Tuesday, January 26, 2010

When "On Track" is a Trap

Those of us who bear the scars of battles and blunders can often point to various signals that flashed, blared or buzzed and yet were ignored.

And we wonder, "Why did I overlook that? Why didn't I at some point take an hour or two to consider the alternative course of action that now seems so right?"

One reason, I would submit, is that once we made our poor decision, we ruled out any periodic review. We stopped thinking macro and started thinking micro. Rather than stopping at certain points and asking if we were on the right track, we became oh-so-efficient train engineers, shoveling in the coal, watching the rails, and making sure that every station was reached on time. Our only questions dealt with How and not with Whether.

That's why teams - and individuals - need to set aside regular times to question their assumptions and ask, "If we were starting fresh, would we take on our current projects? If not, why not? If not, why shouldn't we change now?"


Life Beyond Code said...


Great insight here. A quick comment.

Just like a "On Track" can be a trap, "not being on track" can be a trap too.
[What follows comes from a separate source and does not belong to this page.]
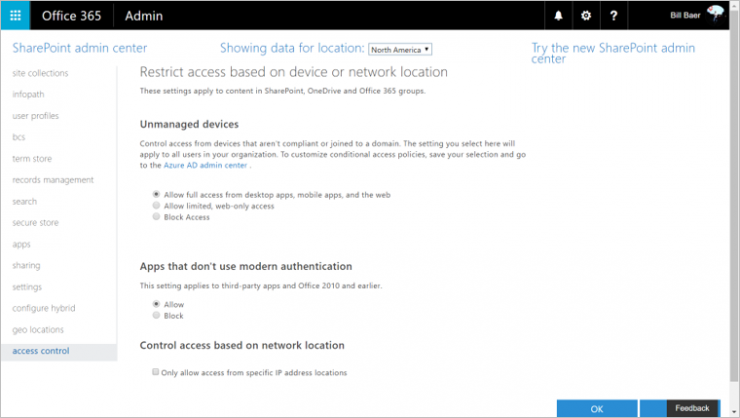Go to the sharing settings page

pyautogui.click(x=27, y=265)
Since every decision seems like the "perfect" or "best possible" decision, when it's taken, the way to win will be to "focus on execution" on the decision taken keeping in mind about the "on track trap." In other words, have "relentless focus" on execution but be "open to question the assumptions"

My $.02


Michael Wade said...


Thank you. I completely agree with your insightful comment. It is worth far more than two cents.